(Problem to solve) What is needed is every line of the material that contains "Jiffy".

(Data)
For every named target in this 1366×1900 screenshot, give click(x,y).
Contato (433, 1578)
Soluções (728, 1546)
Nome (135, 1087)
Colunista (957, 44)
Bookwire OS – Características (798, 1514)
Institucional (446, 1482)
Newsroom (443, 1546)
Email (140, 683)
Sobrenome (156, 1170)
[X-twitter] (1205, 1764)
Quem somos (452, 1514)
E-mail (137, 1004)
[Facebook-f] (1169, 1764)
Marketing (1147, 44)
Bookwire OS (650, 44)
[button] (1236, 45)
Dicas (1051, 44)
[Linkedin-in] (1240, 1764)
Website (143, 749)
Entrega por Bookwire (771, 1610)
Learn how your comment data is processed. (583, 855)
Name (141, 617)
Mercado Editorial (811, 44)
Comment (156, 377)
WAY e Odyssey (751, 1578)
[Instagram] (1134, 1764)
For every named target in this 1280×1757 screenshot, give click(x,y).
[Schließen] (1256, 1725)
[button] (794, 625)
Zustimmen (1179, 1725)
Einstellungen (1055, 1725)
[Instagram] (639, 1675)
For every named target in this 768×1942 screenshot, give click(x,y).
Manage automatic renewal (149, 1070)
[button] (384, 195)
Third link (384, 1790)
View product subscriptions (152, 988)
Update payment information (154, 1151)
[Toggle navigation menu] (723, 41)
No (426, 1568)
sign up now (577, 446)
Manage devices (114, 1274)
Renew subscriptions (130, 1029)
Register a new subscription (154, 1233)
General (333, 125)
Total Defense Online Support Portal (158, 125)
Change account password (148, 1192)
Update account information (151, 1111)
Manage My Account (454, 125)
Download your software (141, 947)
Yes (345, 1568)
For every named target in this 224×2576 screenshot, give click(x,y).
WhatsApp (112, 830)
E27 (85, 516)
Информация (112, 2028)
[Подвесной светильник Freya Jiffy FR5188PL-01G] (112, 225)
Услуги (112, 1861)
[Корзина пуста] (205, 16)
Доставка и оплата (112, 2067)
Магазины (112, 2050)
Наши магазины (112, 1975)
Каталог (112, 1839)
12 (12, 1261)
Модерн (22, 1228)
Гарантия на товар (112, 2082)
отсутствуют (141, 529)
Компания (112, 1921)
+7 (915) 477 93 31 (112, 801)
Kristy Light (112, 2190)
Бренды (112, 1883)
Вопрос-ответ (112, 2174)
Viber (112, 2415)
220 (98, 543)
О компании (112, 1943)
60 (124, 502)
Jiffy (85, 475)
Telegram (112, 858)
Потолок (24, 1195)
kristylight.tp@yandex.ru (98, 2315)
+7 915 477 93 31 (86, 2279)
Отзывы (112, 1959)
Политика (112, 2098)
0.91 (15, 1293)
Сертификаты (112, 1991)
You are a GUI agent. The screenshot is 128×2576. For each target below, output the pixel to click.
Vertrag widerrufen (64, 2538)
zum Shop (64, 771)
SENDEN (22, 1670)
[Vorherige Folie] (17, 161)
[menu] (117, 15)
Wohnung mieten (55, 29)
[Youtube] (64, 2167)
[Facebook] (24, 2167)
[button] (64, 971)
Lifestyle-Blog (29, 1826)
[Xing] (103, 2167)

(Answer to this exercise)
[Подвесной светильник Freya Jiffy FR5188PL-01G] (112, 225)
Jiffy (85, 475)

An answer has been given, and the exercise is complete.